* _WHAT IS REQUIRED_
Take the entries below and print only the lines from the one with "Where should I click to: Click" through the one with "Expand the hamburger", exactly as they stand, both ends included.

------------------------------------------------------------

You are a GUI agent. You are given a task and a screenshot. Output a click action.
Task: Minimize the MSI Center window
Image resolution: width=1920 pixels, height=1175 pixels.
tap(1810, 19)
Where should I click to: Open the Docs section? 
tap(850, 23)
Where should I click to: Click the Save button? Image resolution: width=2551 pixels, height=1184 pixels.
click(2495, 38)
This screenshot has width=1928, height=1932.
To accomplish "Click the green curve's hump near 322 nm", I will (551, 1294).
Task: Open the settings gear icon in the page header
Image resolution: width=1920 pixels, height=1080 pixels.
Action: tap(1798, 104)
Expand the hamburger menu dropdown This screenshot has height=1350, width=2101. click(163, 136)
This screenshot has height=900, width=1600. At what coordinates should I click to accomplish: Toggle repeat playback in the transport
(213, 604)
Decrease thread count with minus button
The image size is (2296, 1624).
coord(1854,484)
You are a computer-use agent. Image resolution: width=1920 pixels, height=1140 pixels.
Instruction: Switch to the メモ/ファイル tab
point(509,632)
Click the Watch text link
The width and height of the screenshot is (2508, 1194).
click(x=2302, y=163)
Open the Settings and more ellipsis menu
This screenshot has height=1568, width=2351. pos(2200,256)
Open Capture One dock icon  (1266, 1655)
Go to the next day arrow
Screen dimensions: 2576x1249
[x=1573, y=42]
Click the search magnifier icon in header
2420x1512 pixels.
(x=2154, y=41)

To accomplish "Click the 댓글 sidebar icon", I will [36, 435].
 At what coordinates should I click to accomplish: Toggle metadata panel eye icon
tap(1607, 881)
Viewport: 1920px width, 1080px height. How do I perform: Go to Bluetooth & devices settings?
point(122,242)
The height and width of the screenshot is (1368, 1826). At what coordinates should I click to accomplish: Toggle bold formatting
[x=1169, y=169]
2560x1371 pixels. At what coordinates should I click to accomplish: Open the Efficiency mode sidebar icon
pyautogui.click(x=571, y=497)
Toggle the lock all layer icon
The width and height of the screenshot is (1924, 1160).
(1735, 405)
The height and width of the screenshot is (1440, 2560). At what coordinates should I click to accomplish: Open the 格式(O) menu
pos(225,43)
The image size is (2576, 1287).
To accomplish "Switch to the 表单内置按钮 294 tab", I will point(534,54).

------------------------------------------------------------

* _TASK RESULT_
Where should I click to: Click the Save button? Image resolution: width=2551 pixels, height=1184 pixels.
click(2495, 38)
This screenshot has width=1928, height=1932.
To accomplish "Click the green curve's hump near 322 nm", I will (551, 1294).
Task: Open the settings gear icon in the page header
Image resolution: width=1920 pixels, height=1080 pixels.
Action: tap(1798, 104)
Expand the hamburger menu dropdown This screenshot has height=1350, width=2101. click(163, 136)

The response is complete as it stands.